Tyra Biosciences

Tyra Biosciences, Inc. is a clinical-stage biotechnology company focused on developing next-generation precision medicines that target large opportunities in Fibroblast Growth Factor Receptors (FGFR) biology. The Company’s in-house precision medicine platform, SNÅP, enables the rapid and precise refinement of structural drug design through iterative molecular SNÅPshots that help predict genetic alterations most likely to cause acquired resistance to existing therapies. TYRA’s initial focus is on applying its accelerated small molecule drug discovery engine to develop therapies in targeted oncology and genetically defined conditions. TYRA is based in Carlsbad, CA. For more information about our science, pipeline and people, please visit www.tyra.bio and engage with them on LinkedIn.

On March 1, 2023, TYRA announced their expanding development of TYRA-300, an oral FGFR3 selective agent, into achondroplasia (ACH) based on positive preclinical results demonstrated in a study performed in collaboration with the Imagine Institute in Paris, France. Achondroplasia, the most common form of dwarfism, is a skeletal dysplasia in which growth plate cartilage is affected, resulting in decreased growth of the long bones, vertebral bodies, and skull base.

about tyra-300

TYRA-300 is the Company’s lead precision medicine program stemming from its in-house SNÅP platform. TYRA-300 is an investigational, oral, FGFR3-selective inhibitor currently in development for the treatment of cancer and skeletal dysplasias including achondroplasia. TYRA-300 is being evaluated in a multi-center, open label Phase 1/2 clinical study, SURF301 (Study in Untreated and Resistant FGFR3+ Advanced Solid Tumors). SURF301 (NCT05544552) was designed to determine the optimal and maximum tolerated doses (MTD) and the recommended Phase 2 dose (RP2D) of TYRA-300, as well as to evaluate the preliminary antitumor activity of TYRA-300. SURF301 is currently enrolling adults with advanced urothelial carcinoma and other solid tumors with FGFR3 gene alterations. In skeletal dysplasias, TYRA-300 has demonstrated positive preclinical results and the Company expects to submit an IND for the initiation of a Phase 2 clinical study in pediatric achondroplasia in 2024.

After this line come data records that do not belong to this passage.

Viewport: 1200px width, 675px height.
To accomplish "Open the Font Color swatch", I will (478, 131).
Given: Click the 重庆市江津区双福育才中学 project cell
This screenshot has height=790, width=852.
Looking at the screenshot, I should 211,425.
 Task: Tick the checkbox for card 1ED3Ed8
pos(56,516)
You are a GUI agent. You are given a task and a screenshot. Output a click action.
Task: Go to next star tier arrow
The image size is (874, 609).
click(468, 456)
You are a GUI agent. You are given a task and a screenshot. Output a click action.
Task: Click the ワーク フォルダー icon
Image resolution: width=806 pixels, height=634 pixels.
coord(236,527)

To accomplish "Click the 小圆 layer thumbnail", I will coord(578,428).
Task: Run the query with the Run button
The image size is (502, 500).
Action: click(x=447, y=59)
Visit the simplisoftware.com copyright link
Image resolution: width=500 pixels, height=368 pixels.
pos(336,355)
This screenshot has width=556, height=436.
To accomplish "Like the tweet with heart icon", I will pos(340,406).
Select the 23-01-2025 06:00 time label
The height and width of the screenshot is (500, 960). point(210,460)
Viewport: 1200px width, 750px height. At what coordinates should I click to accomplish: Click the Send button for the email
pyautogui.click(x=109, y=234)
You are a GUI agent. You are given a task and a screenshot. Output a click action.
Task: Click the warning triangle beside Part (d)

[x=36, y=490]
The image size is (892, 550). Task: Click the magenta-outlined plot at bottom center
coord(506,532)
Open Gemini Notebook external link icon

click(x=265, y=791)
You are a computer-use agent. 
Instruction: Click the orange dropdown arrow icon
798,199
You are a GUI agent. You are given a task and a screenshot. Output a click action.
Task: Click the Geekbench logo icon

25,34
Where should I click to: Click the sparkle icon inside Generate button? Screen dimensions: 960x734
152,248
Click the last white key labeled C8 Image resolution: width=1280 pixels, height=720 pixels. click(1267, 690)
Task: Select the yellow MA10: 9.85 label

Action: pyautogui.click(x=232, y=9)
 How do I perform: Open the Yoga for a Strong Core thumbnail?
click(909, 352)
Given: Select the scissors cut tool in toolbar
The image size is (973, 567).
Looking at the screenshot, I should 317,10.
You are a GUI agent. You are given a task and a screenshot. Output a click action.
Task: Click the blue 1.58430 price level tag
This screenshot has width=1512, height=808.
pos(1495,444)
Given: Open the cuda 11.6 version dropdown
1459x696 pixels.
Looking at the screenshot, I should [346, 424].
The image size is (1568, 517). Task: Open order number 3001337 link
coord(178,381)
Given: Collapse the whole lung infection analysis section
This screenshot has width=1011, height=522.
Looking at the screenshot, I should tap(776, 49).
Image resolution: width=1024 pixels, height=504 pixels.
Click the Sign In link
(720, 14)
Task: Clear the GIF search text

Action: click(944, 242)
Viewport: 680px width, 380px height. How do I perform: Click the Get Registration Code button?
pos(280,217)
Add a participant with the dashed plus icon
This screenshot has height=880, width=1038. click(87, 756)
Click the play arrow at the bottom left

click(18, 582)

about tyra-300 for fgfr3 (skeletal dysplasias including ach)

TYRA is developing TYRA-300 to address long-term complications and improve quality of life in affected individuals with skeletal dysplasias including achondroplasia, a genetic condition caused by a mutation in the FGFR3 gene.

Their drug discovery efforts are driven by structural insights informed by hundreds of internally solved FGFR crystal structures. The TYRA-300 (ACH) program is in the IND-enabling stage.

INDICATION: Achondroplasia
FGFR3 MUTATION INCIDENCE: Greater than 97% of achondroplasia arise through spontaneous mutation of FGFR3.